We’re sending 120 troops to Britain to ‘train’ raw recruits for the Ukraine killing grounds. For the Defence Dept, it’s an overseas trip to aid retention. For the Ukrainian conscripts, it’s a prelude to early death. It is criminal as well as cynical: we should be arguing for a stop to the war, not keeping it going ”to the death of the last Ukrainian.”
The much-touted “Kherson counter-offensive” has been a disastrous failure for the Ukrainian troops, lured into cauldrons in open grounds and decimated by aircraft and artillery. Two attacks on the Zaporizhzhia nuclear power plant by Ukrainian special forces has been another disaster, with the sizeable force led and trained by the British demolished. Russia is in control of the station and UN inspectors are at the plant and grateful for Russian help.
Severe losses over the course of the campaign are admitted by senior Ukrainian officers. From Vzglyad website via Google translate:
Ukraine’s losses during a special military operation amount to hundreds of thousands of people, and the authorities did nothing to avoid casualties, said the former deputy commander of the special operations forces of the Armed Forces of Ukraine, former Deputy Secretary of the NSDC, General Serhiy Krivonos, on the air of the Ukrainian Media Network YouTube channel. “[We have] the right to say to the authorities: ‘Why did you do nothing, why did hundreds of thousands of dead – what did they die for? What did you do to save their lives? Stories that this is untimely are an attempt to blur the memory, to erase history. And how can you erase the blood of the dead, who already number in the hundreds of thousands? Who will be responsible for this?” – TASS quotes the words of the general. According to Krivonos, soon Ukrainians “will begin to ask the authorities why such colossal sacrifices were made.”

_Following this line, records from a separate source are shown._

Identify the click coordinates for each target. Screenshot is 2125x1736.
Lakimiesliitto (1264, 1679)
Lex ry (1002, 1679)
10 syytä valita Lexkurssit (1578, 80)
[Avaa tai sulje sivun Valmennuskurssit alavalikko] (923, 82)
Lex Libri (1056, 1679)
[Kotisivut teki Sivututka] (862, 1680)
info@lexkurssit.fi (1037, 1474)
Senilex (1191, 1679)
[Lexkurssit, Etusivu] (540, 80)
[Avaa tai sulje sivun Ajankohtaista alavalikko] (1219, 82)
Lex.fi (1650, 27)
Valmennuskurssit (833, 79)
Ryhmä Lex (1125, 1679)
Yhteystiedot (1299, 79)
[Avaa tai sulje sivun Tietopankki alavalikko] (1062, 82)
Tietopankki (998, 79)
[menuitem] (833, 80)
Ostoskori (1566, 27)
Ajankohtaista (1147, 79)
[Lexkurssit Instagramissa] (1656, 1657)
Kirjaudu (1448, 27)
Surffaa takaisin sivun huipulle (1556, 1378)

One suggestion is that the latest unsuccessful counter-offensive has been timed to coincide with the monthly NATO meeting of countries, originally established according to US Secretary of Defense General Lloyd Austin to ‘weaken Russia.’ There is no sign of this happening, and the ‘mother of all sanctions’ regime has resulted in massive blowback in Europe, facing a very cold winter with the loss of Russian gas supplies. NATO is concerned that support for the continuation of the war is fading in Europe.
Ukraine is moving off the front page in the US and some UK media, although not in the New Zealand with Radio New Zealand spreading disaster porn via the BBC and the egregious Tova O’Brien trying to get Jacinda Ardern to go and hold Zelensky’s hand. The military are getting cold feet: retired US General Mark Kimmitt in the Wall Street Journal assess the options and concludes:
Yet Mr. Zelensky must recognize that diminishing resupplies would have a disastrous effect on his army, not merely for battlefield operations but for the message of declining outside support it would send to the people of Ukraine. Beginning the diplomatic resolution would be distasteful, and perhaps seen as defeatist, but as there is little chance of climbing out of the current morass, it may be better to negotiate now than later.
In modern high-intensity warfare, logistics is the Achilles’ heel. Good training, great tactics and brave soldiers are critical, but without weapons, food and fuel, armies grind to a halt. That may be what is happening as the battlefield becomes static and a breakthrough looks unlikely.
The military often talks about the ability to see things clearly and comprehensively. Looking into a future of protracted war, diminishing high-tech systems and mounting casualties, Mr. Zelensky and NATO must face up to tough decisions before those decisions are forced on them.
He’s absolutely right about the logistics. At the press briefing about the deployment Defence Minister Peeni Henare admitted that we can’t send personnel carriers because we have no spare parts!
I find independent former defence analysts the best assessors of the real situation, both before and during the Russian special operation. To call it unprovoked is official disinformation; it comes straight out of the Zygmar Brzezinski playbook, only this time the Russians saw it coming and prepared themselves. One of the best commentators in my opinion is Swiss Colonel Jacques Baud – his latest post is here talking about his new book ‘Operation Z.’
Thus, the objectives announced as early as February 24 by Russia were the “demilitarization” and “denazification” of the threat to the populations of Donbass. These objectives are related to the neutralization of capabilities, not the seizure of land or resources. To put it bluntly, in theory, to achieve their goals the Russians do not need to advance—it would be enough if Ukrainians themselves would come and get killed.
In other words, our politicians and media have pushed Ukraine to defend the terrain like in France during the First World War. They pushed Ukrainian troops to defend every square meter of ground in “last stand” situations. Ironically, the West has only made the Russians’ job easier. In fact, as with the war on terror, Westerners see the enemy as they would like him to be, not as he is. As Sun Tzu said 2,500 years ago, this is the best recipe for losing a war.
All New Zealand’s trainers are doing is helping brave Ukrainians to go and get themselves killed. It is way beyond time for it to stop. Boris Johnson went to Kyiv to tell Zelensky to continue fighting at a time when there was a chance for negotiation. He has been recently back again before he is replaced as Prime Minister with the same message about Zaporizhzhia.